Il riso fa buon sangue, si dice, e loro il riso ce l'hanno "nel" sangue. Padre e figlio, 85 e 42 anni, Antonio e Giorgio Tinarelli. Il primo ha speso una vita a studiare il riso, cravatta e giacca rigorosamente abbottonata anche quando andava in risaia: analisi chimiche, ibridazioni, creazione di nuove varietà. Il secondo fin da ragazzino aveva un chiodo fisso, un'idea che suona strana in bocca ad un figlio di scienziato che non riceverà in eredità terre né cascine: "Da grande voglio fare il contadino". Operazione riuscita, previa laurea in Agraria. Ora Giorgio Tinarelli coltiva riso, fra cui una varietà, il Nebbione, che suo padre aveva creato nel 1932 e che negli Anni 50 era caduta in disuso perché inadatta alla meccanizzazione. Ma il Nebbione ha un asso nella manica: si presta benissimo all'agricoltura biologica perché cresce molto rapidamente, battendo sul tempo le erbacce. E Tinarelli è appunto un coltivatore bio: a Carisio, nel Biellese, conduce in prima persona 130 ettari di terreno, tutti presi in affitto in mancanza di proprietà di famiglia, e supervisiona la produzione di altri 500 ettari, anch'essi interamente coltivati con metodo bio. Di qui escono i risi di Alce Nero Mielizia, compreso il Nebbione.
Antonio Tinarelli, bolognese di nascita ma trapiantato a Vercelli poco dopo la laurea, porta con fierezza leonina i suoi 85 anni orlati di riccioli bianchi. Ha lavorato per 28 anni nella stazione sperimentale collegata all'Ente Risi, ed altri 20 alla Federconsorzi. E' il "papà" di una quindicina di varietà di risi, di cui 5 vengono tuttora coltivate: Baldo, Roma, Ribe, Loto, Sant'Andrea. Significa che porta ancora oggi la sua firma un terzo delle varietà di riso commercializzate in Italia. E poi c'è il Nebbione, per il quale però il figlio Giorgio ha ottenuto l'esclusiva.
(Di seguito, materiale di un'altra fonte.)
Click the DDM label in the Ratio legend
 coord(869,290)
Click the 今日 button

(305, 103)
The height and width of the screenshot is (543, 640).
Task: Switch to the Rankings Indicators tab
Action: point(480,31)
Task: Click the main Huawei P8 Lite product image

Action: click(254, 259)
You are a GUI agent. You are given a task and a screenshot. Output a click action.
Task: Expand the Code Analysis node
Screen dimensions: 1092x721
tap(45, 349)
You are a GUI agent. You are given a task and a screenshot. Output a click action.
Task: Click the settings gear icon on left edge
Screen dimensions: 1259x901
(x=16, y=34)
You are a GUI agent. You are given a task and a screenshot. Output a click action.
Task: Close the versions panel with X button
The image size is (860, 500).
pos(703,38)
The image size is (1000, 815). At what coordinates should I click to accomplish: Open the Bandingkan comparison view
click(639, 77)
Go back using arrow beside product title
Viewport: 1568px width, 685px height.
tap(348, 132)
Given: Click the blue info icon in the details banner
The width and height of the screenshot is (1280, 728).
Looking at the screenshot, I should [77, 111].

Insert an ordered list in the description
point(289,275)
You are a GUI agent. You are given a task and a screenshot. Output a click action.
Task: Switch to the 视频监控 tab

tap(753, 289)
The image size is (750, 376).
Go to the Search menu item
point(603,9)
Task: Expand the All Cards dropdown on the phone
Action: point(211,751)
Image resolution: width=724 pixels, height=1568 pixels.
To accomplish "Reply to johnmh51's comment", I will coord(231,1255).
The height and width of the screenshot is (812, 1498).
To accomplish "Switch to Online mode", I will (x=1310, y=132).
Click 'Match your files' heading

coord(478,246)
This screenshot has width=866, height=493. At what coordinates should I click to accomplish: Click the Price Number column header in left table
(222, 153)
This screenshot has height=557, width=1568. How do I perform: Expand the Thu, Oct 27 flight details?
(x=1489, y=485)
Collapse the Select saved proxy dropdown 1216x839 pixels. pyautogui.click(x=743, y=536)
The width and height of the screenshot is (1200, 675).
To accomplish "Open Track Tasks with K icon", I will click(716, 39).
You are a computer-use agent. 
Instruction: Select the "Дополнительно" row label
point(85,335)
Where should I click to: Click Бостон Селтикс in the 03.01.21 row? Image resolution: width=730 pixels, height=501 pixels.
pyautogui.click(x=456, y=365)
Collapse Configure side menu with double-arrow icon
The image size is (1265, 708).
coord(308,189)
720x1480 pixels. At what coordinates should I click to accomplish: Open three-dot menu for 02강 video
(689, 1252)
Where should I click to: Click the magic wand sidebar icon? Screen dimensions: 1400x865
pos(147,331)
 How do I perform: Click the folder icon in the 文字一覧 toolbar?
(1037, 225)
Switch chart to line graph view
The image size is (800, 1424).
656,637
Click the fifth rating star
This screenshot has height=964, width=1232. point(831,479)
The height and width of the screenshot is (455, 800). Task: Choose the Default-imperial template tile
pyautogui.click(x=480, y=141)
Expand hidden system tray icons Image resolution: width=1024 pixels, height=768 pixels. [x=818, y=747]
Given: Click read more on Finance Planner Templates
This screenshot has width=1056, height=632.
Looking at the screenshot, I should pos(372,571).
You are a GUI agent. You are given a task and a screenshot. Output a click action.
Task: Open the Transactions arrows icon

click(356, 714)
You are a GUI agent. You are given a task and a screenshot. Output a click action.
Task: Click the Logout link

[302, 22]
Negli anni in cui Tinarelli ha creato il Nebbione, l'ibridazione fra risi era una faccenda complicata, che richiedeva un discreto grado di manualità. Ora le cose sono più semplici, ma il principio è lo stesso: date due varietà, ottenerne una terza che riassuma in sé le virtù dei progenitori, ma non i loro difetti. Il procedimento richiede un paio di lustri. "I primi anni le piante ibride sono tutte uguali fra loro. Poi cominciano a differenziarsi: qualche altro anno per scegliere le migliori, e infine per coltivarle in purezza", riassume Antonio Tinarelli.
Quando ha cominciato col riso bio, a Giorgio Tinarelli i colleghi dell'agricoltura convenzionale davano più o meno gentilmente del matto: per evitare i concimi chimici è indispensabile praticare la rotazione delle colture, e cosa altro vuoi far crescere su un terreno che da sempre è risaia? "Ci siamo riusciti. Su ogni campo coltiviamo per due-tre anni riso, e per i due-tre successivi orzo, soia, grano, girasole".